WHAT YOU NEED TO DO:
Search the listing for the string "label". Copy every line that has it.

SUPPLIED ENTRIES:
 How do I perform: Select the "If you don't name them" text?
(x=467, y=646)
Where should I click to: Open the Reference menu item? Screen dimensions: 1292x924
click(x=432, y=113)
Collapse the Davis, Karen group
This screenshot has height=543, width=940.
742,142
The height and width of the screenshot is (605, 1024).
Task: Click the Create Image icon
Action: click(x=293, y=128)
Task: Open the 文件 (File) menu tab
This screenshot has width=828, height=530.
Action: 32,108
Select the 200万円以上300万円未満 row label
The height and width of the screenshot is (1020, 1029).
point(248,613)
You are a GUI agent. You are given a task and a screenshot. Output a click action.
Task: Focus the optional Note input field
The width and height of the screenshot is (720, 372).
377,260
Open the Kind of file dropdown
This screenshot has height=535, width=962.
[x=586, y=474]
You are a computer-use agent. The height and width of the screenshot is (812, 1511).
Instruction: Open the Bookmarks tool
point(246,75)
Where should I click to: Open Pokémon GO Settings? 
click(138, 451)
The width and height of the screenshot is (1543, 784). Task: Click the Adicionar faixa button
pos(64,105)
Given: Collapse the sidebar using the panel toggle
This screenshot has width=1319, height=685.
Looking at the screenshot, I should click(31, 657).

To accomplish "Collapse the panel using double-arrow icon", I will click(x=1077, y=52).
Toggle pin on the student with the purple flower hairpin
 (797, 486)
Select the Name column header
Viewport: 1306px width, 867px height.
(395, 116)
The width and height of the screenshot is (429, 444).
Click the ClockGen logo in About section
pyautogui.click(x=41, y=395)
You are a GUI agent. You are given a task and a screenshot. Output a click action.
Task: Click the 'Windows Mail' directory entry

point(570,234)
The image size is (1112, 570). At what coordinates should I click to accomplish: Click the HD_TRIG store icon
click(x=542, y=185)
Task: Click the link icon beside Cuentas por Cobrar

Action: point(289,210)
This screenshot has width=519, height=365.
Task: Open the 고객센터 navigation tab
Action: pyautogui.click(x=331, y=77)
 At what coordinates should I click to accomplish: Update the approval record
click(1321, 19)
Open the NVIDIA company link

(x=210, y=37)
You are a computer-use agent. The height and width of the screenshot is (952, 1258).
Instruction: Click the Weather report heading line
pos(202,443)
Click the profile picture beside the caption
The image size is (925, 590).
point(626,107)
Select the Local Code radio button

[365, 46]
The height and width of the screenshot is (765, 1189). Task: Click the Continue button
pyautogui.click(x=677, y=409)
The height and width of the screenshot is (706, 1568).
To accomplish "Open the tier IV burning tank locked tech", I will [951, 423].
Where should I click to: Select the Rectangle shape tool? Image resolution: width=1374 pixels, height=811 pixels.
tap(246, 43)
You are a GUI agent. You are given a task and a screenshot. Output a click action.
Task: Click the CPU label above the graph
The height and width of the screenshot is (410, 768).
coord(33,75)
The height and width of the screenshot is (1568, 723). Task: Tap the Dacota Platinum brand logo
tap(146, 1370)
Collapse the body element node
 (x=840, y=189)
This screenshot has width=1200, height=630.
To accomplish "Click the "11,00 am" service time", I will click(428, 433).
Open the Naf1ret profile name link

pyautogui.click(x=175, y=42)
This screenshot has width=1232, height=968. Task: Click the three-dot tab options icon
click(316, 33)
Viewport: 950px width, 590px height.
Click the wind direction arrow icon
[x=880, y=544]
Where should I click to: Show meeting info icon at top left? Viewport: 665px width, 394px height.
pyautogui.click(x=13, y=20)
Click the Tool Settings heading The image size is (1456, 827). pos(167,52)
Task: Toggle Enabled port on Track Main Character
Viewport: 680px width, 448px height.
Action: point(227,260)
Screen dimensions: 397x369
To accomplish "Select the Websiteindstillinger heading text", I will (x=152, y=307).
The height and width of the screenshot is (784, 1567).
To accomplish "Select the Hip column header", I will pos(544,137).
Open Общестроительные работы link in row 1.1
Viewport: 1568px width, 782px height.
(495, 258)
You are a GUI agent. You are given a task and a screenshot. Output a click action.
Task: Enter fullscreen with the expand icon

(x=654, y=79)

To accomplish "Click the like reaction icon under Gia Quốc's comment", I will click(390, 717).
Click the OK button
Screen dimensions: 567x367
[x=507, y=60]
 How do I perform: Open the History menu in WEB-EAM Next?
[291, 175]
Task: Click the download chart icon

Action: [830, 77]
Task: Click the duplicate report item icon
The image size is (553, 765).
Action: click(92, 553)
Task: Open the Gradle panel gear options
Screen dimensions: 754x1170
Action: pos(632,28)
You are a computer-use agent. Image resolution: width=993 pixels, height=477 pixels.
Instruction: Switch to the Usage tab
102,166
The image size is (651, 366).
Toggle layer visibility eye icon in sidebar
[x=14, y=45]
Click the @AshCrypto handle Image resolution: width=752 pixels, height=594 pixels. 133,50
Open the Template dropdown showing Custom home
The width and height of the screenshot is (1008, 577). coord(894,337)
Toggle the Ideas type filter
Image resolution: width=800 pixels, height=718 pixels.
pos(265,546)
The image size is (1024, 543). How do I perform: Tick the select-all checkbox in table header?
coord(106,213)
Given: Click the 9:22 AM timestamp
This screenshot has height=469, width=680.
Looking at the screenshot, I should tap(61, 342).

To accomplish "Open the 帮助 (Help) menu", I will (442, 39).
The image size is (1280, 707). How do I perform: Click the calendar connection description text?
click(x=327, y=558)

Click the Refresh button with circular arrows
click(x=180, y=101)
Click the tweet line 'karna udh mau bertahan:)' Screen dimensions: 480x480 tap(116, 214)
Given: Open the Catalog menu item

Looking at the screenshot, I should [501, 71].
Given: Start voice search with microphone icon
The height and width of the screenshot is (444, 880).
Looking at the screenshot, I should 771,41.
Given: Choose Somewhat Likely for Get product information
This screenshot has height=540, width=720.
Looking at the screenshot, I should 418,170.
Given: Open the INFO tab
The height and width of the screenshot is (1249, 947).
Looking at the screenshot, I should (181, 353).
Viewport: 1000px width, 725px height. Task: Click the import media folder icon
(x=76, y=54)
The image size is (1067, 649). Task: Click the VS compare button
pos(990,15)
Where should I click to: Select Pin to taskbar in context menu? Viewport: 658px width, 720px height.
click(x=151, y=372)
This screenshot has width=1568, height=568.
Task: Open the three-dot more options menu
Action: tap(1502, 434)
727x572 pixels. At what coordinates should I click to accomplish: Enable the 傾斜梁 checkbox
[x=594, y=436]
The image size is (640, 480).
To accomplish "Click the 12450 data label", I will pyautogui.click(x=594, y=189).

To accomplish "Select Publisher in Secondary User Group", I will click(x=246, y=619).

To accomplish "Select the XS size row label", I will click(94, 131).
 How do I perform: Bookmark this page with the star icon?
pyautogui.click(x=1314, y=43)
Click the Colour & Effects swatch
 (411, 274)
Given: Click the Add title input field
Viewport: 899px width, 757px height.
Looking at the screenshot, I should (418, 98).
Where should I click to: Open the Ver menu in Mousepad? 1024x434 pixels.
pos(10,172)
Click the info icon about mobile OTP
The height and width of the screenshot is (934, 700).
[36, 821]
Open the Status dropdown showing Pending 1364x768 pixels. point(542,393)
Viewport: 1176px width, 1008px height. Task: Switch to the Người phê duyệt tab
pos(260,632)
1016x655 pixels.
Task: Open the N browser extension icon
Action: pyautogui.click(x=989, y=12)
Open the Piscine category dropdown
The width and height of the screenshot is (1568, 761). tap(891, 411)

RESULT OF THIS EXERCISE:
Select the 200万円以上300万円未満 row label
Task: Click the CPU label above the graph
To accomplish "Click the 12450 data label", I will pyautogui.click(x=594, y=189).
To accomplish "Select the XS size row label", I will click(94, 131).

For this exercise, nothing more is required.